■ TASK TO CARRY OUT: In the listing below, locate the line that contains "Center for Consumer Freedom (324, 959)" and the line that contains "EU Bastards (305, 1939)". Restate word for word those two lines and every line between them, and nothing else.

(INPUT)

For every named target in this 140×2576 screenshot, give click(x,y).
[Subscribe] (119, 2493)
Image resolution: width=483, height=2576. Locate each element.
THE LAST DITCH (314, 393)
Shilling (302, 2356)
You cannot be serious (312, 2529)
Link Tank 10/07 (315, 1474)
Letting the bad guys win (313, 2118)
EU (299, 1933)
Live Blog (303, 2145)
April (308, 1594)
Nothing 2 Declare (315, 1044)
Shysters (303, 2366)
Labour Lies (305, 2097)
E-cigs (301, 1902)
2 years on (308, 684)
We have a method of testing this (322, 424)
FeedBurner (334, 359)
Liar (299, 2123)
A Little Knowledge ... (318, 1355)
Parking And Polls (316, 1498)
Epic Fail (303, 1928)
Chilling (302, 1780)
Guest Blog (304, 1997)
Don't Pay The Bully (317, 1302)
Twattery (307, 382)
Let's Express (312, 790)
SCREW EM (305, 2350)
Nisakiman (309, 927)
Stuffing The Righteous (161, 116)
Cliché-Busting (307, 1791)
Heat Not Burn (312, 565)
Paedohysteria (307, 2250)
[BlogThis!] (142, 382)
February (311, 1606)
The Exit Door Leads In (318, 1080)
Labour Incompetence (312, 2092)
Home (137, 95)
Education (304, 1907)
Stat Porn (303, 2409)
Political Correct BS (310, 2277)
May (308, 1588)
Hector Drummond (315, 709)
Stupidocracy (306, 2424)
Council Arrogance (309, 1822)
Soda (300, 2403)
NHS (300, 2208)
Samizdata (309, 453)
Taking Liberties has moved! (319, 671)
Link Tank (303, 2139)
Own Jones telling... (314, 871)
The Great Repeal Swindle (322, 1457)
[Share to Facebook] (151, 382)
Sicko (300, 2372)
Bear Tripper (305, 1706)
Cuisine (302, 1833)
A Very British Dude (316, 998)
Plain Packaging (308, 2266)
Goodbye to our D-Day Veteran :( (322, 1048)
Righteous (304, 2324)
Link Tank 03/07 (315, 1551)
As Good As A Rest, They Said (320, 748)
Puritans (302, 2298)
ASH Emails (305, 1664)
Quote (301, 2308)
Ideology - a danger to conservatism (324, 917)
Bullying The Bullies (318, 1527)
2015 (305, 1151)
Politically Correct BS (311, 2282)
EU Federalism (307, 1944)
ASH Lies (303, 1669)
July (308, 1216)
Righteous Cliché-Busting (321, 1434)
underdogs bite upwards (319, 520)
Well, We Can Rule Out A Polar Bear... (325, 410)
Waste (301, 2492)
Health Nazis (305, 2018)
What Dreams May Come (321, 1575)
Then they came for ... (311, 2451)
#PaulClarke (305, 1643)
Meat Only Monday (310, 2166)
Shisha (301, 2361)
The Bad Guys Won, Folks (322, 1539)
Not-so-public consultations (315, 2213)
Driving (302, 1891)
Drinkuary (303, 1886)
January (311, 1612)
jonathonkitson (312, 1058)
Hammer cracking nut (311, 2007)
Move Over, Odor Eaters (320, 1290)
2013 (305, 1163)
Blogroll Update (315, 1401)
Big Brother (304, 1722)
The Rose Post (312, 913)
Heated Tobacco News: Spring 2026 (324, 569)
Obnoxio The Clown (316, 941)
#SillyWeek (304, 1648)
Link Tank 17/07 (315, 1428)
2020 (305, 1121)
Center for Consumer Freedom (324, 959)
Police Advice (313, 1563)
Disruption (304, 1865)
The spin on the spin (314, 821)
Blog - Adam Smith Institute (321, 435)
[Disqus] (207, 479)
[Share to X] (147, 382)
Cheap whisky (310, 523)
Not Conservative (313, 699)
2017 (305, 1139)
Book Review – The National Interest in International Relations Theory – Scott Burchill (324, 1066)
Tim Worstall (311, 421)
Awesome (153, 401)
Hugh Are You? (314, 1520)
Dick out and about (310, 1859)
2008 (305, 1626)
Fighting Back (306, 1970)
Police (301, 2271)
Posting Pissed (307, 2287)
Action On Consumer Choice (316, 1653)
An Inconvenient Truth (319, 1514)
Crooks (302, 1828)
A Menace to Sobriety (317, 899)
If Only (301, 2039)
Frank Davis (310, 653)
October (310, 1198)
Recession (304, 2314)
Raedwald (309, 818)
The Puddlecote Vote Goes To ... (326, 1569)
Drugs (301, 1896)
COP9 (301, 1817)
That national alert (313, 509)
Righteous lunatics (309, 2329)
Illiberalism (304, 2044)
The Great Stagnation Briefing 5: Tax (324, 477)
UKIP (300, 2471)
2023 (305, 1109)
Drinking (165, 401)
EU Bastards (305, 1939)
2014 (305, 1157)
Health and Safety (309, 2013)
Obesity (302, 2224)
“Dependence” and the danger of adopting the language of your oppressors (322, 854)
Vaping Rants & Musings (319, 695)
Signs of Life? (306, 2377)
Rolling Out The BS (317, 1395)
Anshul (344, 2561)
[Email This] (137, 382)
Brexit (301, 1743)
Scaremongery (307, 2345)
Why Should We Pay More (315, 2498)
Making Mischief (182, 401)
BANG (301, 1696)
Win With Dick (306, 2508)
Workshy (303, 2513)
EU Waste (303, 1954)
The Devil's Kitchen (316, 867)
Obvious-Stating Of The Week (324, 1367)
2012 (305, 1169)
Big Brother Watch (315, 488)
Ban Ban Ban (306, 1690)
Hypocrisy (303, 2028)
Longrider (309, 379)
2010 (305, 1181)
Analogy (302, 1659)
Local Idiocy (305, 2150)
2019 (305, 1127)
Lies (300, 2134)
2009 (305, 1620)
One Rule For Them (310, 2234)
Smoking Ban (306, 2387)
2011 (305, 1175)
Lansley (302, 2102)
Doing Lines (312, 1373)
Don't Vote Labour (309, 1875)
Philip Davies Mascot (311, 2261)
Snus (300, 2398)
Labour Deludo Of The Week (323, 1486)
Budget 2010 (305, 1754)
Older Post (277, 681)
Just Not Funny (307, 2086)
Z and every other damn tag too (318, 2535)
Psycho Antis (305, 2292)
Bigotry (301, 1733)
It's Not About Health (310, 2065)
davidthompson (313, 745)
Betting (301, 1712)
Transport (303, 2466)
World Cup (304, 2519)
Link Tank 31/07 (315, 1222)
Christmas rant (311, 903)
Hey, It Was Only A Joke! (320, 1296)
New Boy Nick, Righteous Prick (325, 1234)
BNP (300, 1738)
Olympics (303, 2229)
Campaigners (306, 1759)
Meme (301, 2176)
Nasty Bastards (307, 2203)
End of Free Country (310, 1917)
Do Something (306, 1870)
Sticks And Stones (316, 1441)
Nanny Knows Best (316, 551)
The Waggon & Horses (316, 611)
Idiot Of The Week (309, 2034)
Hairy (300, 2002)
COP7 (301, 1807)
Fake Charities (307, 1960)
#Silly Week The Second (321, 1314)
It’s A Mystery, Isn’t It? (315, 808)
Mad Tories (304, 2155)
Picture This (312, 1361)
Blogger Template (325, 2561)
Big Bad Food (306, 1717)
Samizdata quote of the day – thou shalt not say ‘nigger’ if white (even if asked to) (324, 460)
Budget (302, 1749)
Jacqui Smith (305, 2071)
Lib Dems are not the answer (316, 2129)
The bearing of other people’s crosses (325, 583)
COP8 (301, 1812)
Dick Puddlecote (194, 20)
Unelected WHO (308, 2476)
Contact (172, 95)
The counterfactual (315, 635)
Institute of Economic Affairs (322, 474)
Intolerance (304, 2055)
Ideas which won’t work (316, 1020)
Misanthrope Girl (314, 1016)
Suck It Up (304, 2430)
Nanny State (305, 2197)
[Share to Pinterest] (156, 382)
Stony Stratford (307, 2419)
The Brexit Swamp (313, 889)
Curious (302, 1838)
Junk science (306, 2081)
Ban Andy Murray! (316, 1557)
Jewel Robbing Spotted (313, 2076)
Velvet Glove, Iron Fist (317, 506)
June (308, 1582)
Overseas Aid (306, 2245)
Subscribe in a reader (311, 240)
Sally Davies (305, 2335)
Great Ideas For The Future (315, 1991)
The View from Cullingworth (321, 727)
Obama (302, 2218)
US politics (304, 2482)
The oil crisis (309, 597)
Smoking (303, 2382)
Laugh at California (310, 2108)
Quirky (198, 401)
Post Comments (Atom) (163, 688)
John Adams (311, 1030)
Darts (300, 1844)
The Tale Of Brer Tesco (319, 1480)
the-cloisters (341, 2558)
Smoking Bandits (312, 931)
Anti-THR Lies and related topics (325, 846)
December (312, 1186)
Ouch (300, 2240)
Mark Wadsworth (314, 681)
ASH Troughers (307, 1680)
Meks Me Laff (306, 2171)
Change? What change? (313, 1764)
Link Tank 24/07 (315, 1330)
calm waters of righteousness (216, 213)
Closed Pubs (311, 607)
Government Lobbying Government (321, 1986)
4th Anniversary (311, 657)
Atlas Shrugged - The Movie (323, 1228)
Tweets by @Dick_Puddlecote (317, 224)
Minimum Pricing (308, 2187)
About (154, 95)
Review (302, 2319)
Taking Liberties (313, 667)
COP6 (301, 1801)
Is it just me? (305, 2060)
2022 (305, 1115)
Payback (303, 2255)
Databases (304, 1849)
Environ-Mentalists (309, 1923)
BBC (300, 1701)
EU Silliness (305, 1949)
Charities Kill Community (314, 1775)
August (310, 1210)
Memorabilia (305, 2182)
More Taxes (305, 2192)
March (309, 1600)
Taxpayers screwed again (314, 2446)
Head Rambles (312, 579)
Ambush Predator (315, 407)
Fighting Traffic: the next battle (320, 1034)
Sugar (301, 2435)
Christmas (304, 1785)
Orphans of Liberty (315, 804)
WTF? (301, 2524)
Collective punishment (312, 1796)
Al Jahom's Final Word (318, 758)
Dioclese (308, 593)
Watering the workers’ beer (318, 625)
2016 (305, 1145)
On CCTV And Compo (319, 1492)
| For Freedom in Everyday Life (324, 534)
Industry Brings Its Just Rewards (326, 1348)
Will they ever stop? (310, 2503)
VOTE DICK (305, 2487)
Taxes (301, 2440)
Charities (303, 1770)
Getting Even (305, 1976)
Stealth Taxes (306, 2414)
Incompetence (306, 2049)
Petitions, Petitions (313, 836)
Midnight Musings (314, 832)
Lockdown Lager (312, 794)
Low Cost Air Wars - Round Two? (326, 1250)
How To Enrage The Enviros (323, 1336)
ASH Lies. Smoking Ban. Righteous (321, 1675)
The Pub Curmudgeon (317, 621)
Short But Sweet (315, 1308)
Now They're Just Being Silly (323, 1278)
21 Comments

(End INPUT)

■ REPLY TO THE TASK:
Center for Consumer Freedom (324, 959)
Police Advice (313, 1563)
Disruption (304, 1865)
The spin on the spin (314, 821)
Blog - Adam Smith Institute (321, 435)
[Disqus] (207, 479)
[Share to X] (147, 382)
Cheap whisky (310, 523)
Not Conservative (313, 699)
2017 (305, 1139)
Book Review – The National Interest in International Relations Theory – Scott Burchill (324, 1066)
Tim Worstall (311, 421)
Awesome (153, 401)
Hugh Are You? (314, 1520)
Dick out and about (310, 1859)
2008 (305, 1626)
Fighting Back (306, 1970)
Police (301, 2271)
Posting Pissed (307, 2287)
Action On Consumer Choice (316, 1653)
An Inconvenient Truth (319, 1514)
Crooks (302, 1828)
A Menace to Sobriety (317, 899)
If Only (301, 2039)
Frank Davis (310, 653)
October (310, 1198)
Recession (304, 2314)
Raedwald (309, 818)
The Puddlecote Vote Goes To ... (326, 1569)
Drugs (301, 1896)
COP9 (301, 1817)
That national alert (313, 509)
Righteous lunatics (309, 2329)
Illiberalism (304, 2044)
The Great Stagnation Briefing 5: Tax (324, 477)
UKIP (300, 2471)
2023 (305, 1109)
Drinking (165, 401)
EU Bastards (305, 1939)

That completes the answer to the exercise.